Though some people fear harmful exploitation or even the drying up of water resources, Marcel Boyer, the author of a research paper published by the Montreal Economic Institute, says it is urgent to look seriously at developing Canada’s ‘blue gold,’ particularly in the form of controversial large-scale exports.

“The development and marketing of this expertise require a strategic plan to enable Quebec to become a leader in water management,” says Boyer, vice president and chief economist of the Institute.

Canada holds the world’s most extensive freshwater reserves, with 8% of world inventory. Quebec has 3% of the planet’s fresh water on its territory, giving it 13 times more renewable fresh water per inhabitant than the United States. Quebec is using only 0.5% of its available renewable fresh water, compared to 18.9% in the United States. Suitable use of this renewable resource would not have an impact on Quebec’s water reserves.

“The success of these markets relies on the government’s ability to establish well-defined water use rights that are transferable and can encourage resource conservation.”

The government could set out a regulatory framework for the trade in water to make owners or concession-holders more fully aware of the benefits and costs associated with the various uses of the water under their control.

Various water export scenarios reveal income opportunities that far exceed revenues from energy exports, the report, titled Freshwater exports for the development of Quebec’s blue gold, predicts. If Quebec were to export 10% of its one trillion cubic metres of renewable fresh water per year at a price equal to the current cost of seawater desalination (65 cents per cubic metre), and if the government took 10% of this amount in royalties, it would generate income of $6.5 billion a year for the government, five times the dividend paid by Hydro-Québec.
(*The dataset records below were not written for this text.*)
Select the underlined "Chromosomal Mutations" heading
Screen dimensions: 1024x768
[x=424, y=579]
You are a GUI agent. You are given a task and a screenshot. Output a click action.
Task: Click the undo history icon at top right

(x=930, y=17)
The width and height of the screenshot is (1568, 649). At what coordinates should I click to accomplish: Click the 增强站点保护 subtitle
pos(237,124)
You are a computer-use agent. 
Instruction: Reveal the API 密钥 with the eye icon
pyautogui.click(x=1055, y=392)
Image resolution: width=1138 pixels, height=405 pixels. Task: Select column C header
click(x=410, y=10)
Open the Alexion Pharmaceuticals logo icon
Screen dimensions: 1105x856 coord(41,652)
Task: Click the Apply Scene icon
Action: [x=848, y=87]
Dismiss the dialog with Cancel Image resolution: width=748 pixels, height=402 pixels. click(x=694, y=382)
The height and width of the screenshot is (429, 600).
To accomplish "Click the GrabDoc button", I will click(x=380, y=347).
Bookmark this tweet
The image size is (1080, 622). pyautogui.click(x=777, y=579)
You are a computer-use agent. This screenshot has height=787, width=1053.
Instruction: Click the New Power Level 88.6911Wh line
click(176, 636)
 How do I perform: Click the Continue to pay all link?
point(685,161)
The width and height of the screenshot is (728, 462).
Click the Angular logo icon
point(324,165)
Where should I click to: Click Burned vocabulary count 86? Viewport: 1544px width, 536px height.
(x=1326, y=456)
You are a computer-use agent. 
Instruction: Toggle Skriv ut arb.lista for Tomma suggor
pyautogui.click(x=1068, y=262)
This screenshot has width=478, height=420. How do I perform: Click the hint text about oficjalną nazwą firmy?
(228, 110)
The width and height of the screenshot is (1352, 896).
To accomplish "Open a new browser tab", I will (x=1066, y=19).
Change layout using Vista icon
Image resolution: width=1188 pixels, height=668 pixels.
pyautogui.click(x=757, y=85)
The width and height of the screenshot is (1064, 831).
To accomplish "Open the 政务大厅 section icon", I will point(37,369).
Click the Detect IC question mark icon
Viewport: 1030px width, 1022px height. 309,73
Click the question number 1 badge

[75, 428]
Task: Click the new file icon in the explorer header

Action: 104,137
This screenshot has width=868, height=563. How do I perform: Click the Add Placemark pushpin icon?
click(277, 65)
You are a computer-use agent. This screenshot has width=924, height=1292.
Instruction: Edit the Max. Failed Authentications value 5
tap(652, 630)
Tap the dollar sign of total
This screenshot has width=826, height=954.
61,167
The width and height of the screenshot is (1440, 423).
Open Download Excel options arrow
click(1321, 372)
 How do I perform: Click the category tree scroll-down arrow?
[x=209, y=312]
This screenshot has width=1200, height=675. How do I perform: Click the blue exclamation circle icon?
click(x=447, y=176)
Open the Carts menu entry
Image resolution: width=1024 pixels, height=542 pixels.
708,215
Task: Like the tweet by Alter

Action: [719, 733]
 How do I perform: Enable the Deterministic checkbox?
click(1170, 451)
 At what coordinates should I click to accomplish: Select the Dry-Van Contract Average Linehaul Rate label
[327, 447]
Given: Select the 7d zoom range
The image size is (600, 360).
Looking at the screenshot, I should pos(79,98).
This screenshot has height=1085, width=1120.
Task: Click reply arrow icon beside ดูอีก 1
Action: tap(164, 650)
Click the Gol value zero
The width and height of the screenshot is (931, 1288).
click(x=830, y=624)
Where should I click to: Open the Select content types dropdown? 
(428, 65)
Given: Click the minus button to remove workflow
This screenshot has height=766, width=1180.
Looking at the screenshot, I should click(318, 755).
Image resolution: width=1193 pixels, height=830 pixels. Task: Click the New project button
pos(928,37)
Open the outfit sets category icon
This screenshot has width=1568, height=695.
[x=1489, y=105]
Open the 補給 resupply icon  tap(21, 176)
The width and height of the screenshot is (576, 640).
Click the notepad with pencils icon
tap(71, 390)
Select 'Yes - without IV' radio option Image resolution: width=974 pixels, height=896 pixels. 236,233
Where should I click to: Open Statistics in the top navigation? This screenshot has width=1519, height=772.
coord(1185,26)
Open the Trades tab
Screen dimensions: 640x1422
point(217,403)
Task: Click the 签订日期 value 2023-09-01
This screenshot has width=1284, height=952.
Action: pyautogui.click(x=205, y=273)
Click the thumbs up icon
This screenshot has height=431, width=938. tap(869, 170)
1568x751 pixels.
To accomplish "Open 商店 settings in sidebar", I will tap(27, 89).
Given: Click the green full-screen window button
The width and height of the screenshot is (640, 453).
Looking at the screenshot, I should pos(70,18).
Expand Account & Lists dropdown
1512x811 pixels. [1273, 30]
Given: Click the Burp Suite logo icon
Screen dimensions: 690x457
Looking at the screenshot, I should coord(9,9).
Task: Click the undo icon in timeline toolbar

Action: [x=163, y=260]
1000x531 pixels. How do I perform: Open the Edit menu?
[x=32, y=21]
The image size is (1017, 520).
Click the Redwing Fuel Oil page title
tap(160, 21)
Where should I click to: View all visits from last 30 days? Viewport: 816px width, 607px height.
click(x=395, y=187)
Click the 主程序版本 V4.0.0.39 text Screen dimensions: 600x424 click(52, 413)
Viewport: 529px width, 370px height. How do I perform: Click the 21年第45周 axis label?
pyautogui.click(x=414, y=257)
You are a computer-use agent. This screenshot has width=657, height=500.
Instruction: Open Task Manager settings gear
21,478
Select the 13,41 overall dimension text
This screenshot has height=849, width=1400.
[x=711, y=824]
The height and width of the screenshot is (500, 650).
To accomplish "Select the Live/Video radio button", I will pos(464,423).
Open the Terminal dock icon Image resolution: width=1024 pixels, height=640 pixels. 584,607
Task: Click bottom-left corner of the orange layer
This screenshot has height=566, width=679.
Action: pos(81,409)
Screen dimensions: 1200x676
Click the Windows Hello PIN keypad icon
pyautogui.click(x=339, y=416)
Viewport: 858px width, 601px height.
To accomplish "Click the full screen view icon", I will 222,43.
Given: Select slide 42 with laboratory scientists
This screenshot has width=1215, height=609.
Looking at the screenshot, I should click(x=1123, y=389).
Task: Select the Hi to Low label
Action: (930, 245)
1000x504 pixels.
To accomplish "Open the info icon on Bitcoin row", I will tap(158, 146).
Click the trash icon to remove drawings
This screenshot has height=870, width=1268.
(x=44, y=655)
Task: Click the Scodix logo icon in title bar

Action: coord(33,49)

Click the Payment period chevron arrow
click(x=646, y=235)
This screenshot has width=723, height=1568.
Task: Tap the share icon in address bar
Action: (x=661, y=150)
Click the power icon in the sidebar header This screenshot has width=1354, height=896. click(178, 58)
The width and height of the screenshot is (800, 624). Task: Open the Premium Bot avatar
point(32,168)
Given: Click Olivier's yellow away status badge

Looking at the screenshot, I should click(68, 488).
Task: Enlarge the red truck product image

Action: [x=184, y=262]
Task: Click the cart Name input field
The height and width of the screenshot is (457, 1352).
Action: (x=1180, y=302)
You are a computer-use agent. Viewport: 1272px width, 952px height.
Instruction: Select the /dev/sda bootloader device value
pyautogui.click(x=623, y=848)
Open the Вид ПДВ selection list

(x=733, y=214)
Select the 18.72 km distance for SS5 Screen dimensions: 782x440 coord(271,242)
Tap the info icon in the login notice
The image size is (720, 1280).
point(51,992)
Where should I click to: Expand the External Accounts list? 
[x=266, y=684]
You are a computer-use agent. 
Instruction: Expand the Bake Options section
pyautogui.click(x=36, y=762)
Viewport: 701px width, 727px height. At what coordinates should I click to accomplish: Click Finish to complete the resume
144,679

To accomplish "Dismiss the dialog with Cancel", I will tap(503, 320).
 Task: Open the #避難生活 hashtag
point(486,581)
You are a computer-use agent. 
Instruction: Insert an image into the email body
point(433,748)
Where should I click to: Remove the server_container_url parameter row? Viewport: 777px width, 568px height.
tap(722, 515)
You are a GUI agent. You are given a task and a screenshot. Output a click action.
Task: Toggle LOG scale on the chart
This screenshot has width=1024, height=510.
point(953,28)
Boyer says that the quantity of water we could export without endangering the environment would be enough to fill nearly 300,000 Olympic Stadiums a year. According to the Department of Environment, if Quebec alone were to provide the world’s entire production of bottled water – 154 billion litres in 2004, this would represent 1% of the precipitation that recharges groundwater in Quebec’s inhabited areas. Meanwhile, 97% of the natural recharge in inhabited areas goes unused, flowing into rivers and then into the ocean.